**EXERCISE INSTRUCTIONS**
Convert the entries, starting at their first line and ending at the line containing "center [649, 355].", into a JSON list of strings with one string per line. Leave out blank lines.

**SOURCE DATA**
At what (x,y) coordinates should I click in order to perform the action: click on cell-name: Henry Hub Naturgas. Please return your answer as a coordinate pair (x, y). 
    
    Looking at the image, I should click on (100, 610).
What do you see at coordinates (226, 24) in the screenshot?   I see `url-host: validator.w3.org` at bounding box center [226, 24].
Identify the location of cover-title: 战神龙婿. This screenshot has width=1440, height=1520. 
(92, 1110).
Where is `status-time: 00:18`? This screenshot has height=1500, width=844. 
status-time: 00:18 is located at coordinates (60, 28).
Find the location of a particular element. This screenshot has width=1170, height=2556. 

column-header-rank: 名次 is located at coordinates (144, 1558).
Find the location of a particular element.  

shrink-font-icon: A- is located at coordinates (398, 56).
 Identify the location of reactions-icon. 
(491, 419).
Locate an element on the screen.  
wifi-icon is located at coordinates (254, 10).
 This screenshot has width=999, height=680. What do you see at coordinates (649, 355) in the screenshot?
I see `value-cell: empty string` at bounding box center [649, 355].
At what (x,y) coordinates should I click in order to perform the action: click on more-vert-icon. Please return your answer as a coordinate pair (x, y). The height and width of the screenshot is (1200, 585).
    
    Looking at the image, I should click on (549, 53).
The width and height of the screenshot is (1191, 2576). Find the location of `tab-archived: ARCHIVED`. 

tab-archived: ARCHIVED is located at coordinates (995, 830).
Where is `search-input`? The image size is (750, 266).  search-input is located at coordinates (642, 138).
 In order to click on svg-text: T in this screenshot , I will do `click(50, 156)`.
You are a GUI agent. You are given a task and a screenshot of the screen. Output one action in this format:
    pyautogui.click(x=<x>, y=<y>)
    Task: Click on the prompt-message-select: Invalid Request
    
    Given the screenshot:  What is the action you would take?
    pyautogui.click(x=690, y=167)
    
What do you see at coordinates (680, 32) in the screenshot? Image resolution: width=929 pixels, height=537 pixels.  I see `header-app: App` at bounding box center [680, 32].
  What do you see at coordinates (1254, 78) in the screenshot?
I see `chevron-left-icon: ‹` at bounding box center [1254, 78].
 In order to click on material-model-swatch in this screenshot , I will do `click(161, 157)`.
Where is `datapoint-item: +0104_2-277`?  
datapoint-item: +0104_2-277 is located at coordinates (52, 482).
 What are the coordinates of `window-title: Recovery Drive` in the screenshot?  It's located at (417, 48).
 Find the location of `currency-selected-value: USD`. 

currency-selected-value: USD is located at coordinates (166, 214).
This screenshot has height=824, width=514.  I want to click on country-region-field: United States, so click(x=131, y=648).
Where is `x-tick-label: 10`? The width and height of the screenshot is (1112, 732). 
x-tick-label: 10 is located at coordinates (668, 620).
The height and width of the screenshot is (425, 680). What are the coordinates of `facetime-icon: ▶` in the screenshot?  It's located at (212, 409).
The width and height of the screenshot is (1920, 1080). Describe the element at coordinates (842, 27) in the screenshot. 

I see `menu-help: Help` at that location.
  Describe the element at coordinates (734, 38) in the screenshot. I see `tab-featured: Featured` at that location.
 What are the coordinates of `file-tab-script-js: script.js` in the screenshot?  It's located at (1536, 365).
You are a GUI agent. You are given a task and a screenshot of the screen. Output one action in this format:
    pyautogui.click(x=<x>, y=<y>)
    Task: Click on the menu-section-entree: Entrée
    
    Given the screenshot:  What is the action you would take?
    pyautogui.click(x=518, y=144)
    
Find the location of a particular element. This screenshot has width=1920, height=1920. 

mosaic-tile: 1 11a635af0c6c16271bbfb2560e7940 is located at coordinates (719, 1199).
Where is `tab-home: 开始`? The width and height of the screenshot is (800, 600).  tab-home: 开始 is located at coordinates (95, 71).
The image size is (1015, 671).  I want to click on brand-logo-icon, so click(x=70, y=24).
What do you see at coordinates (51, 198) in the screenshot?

**WRITTEN RESPONSE**
[
  "At what (x,y) coordinates should I click in order to perform the action: click on cell-name: Henry Hub Naturgas. Please return your answer as a coordinate pair (x, y). ",
  "    Looking at the image, I should click on (100, 610).",
  "What do you see at coordinates (226, 24) in the screenshot?   I see `url-host: validator.w3.org` at bounding box center [226, 24].",
  "Identify the location of cover-title: 战神龙婿. This screenshot has width=1440, height=1520. ",
  "(92, 1110).",
  "Where is `status-time: 00:18`? This screenshot has height=1500, width=844. ",
  "status-time: 00:18 is located at coordinates (60, 28).",
  "Find the location of a particular element. This screenshot has width=1170, height=2556. ",
  "column-header-rank: 名次 is located at coordinates (144, 1558).",
  "Find the location of a particular element.  ",
  "shrink-font-icon: A- is located at coordinates (398, 56).",
  " Identify the location of reactions-icon. ",
  "(491, 419).",
  "Locate an element on the screen.  ",
  "wifi-icon is located at coordinates (254, 10).",
  " This screenshot has width=999, height=680. What do you see at coordinates (649, 355) in the screenshot?",
  "I see `value-cell: empty string` at bounding box center [649, 355]."
]